Is it a good idea to use the #if compiler directive to support multiple platforms. For example, I have three files:

IScreen.cs

public interface IScreen {
   ...
}

ScreenWin.cs

#if WIN

public class Screen : IScreen {
  ...
}

#endif

ScreenMac.cs

#if WIN

public class Screen : IScreen {
   ...
}

#endif

What seems cool about this is that I can use BDD and have something like:

Given a Screen exists with width: 1920 and height: 1080

and the correct Screen would be used based on the compiler directive.

This seems like you would also get better performance than trying to use an abstract factory.

What are some drawbacks?

Foi útil?

Solução

As @Oded has answered, the down-sode of using compile-time directoves is that you have to compile a specific binary for each platform. The up side is that you don't have a bloated one-size-fits-all application that is larger and slower on every platform just because it is platform-independent.

Another down-side of #if is that a lot of Visual Studio tools only consider the "currently active" code. For example, intellisense and refactoring tools - if you wished to rename IScreen into IDisplay, then you'd find refactoring worked and all your PC code was updated perfectly but all your Mac code would be badly broken as the refactoring tools simply wouldn't "see" the other code branch. Similarly, it's easy to make a change to the code on the PC branch and forget to make the corresponding change to the Mac branch, again breaking it.

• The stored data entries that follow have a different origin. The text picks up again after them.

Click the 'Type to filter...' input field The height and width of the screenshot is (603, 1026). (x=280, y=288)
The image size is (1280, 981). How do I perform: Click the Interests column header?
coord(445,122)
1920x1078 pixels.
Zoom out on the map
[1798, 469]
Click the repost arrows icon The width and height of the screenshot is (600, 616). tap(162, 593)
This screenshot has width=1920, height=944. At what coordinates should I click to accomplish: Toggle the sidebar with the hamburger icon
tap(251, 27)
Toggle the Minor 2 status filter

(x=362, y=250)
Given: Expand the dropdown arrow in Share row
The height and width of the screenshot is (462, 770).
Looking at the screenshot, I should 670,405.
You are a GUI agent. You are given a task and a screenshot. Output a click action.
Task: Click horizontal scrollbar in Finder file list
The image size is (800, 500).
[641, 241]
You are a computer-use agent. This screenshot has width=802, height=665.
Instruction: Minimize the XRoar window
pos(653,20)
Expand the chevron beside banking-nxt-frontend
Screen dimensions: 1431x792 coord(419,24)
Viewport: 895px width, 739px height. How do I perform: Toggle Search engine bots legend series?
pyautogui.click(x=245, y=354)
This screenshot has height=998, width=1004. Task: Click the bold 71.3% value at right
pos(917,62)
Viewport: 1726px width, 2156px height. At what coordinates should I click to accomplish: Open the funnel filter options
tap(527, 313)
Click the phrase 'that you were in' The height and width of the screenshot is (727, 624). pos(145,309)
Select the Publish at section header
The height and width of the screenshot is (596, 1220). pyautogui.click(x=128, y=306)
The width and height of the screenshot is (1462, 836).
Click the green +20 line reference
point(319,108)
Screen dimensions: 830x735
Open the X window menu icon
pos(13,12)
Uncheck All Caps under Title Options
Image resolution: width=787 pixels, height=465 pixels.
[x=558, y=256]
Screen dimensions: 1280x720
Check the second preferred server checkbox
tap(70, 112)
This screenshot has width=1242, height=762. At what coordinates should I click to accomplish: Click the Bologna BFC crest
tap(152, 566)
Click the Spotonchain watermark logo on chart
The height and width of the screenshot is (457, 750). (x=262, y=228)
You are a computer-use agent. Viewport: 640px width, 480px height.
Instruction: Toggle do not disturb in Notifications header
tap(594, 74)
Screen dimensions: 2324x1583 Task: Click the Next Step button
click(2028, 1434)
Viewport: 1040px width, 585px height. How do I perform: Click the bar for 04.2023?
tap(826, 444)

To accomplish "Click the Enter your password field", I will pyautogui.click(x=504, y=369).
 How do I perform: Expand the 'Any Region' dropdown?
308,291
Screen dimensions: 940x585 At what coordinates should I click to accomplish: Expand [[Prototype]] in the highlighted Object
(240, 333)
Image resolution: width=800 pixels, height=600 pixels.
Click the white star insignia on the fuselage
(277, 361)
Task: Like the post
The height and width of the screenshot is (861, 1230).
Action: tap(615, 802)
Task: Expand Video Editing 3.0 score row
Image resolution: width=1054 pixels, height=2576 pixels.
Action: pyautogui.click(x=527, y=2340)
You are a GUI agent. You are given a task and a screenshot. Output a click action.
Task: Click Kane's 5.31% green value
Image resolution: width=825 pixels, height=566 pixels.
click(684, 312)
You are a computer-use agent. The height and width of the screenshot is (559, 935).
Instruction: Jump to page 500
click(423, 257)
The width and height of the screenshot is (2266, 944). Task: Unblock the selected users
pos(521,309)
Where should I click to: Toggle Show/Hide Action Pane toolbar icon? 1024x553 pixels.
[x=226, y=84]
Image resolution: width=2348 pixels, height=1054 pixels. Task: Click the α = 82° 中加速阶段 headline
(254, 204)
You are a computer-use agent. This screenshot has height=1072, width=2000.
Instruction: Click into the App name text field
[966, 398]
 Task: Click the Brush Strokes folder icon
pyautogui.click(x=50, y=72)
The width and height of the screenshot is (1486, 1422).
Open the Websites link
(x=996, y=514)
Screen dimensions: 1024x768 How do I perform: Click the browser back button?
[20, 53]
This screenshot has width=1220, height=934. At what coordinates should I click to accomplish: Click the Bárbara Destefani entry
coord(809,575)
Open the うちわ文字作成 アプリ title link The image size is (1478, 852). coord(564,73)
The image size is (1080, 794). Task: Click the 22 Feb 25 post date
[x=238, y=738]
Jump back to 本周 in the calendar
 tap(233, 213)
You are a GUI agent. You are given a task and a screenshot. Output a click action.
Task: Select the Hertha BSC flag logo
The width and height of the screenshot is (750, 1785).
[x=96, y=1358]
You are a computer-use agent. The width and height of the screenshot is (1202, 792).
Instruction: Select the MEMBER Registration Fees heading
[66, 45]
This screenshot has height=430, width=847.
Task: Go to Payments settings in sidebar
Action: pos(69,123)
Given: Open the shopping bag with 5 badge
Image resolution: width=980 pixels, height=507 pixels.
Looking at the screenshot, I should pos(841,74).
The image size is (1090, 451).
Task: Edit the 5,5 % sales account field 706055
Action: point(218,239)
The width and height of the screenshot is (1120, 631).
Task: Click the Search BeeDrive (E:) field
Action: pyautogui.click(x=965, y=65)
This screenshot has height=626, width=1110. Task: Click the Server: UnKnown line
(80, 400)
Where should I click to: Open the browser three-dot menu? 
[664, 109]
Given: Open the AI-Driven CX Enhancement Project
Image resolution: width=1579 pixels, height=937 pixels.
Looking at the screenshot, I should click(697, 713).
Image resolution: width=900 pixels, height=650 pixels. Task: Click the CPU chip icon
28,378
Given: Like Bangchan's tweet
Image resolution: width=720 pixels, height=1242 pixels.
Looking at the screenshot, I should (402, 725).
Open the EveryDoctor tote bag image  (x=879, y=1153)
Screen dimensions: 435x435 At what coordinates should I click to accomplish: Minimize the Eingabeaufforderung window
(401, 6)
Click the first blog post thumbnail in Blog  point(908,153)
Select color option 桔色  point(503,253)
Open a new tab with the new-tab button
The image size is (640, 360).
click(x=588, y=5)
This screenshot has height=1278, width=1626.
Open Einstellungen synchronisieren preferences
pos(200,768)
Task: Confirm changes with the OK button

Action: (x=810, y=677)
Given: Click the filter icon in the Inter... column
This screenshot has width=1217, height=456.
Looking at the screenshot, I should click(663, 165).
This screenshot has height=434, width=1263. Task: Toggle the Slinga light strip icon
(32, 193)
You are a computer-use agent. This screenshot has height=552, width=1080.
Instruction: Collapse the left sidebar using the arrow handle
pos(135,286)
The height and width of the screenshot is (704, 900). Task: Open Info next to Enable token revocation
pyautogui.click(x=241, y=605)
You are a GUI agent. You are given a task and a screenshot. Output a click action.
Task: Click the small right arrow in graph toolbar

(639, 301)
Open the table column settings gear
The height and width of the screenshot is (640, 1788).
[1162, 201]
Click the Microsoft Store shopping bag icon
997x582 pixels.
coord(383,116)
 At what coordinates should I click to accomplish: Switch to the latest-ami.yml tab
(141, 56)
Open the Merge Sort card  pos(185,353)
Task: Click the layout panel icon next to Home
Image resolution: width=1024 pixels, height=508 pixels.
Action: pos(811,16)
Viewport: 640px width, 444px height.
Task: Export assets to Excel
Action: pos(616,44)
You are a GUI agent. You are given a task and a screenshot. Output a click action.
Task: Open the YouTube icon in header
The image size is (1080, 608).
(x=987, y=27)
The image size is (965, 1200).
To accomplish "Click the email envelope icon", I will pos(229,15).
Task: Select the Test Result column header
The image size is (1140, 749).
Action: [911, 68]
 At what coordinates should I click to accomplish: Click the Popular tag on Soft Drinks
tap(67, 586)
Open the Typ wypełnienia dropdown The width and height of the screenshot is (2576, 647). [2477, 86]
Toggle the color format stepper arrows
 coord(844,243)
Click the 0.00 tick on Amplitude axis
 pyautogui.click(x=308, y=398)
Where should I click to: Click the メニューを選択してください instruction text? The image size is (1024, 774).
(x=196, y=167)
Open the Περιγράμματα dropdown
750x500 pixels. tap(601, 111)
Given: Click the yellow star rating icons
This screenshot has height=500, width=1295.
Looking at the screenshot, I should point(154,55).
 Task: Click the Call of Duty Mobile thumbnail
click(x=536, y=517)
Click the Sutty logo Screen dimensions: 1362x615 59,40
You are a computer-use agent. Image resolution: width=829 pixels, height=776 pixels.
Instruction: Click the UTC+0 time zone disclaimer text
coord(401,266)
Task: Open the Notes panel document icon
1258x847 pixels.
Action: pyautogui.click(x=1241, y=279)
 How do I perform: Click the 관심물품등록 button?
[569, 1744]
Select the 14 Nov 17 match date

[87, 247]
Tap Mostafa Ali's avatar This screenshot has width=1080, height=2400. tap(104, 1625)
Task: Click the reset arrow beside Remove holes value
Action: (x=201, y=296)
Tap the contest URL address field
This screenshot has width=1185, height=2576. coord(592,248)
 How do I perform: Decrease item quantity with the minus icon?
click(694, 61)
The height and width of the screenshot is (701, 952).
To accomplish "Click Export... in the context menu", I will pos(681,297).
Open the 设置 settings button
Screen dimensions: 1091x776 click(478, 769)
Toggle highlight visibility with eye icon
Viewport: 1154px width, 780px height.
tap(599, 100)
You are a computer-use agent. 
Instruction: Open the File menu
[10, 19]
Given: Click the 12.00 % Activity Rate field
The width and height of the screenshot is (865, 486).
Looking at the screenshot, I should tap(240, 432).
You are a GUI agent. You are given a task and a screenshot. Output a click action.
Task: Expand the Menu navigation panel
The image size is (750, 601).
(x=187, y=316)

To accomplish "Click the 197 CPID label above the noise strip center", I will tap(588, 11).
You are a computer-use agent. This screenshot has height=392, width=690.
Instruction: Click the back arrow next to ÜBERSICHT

The benefit of a factory instead of "#if" is that a single binary image can potentially be run on every platform, and you only need to check the host platform once when creating the concrete implementation (so it's still very efficient at runtime, but will be larger as you have to ship all the platform-variants within one distribution)

However, it is possible to get the best of both worlds by using a more modular design pattern instead of #if: use a satellite assembly for the platform-specific implementations. In this approach, the main application code will specify the IScreen interface, and then you would have Concrete Screen (Mac) and Screen (PC) classes in separate platform-specific variants of a ScreenImplementation.dll assembly. You can also ship a single installer that covers all platforms (by simply deploying the appropriate satellite dll for the host platform). This gives you the marginal efficiency/size improvements of using #if but withut actually having to mess up your code with conditionals. (Of course, this modular approach makes sense with both the #if and Factory designs - they become more of a deployment option rather than the core implementation architecture once you split the platform-specific implementations into separate assemblies)

Outras dicas

Drawbacks include having to compile multiple binaries - one per platform.

If not careful you may end up cluttering your code with preprocessor directive in many parts of your code. See this SO question about reversing one such codebase.

If you can detect platform within code, it is a better approach.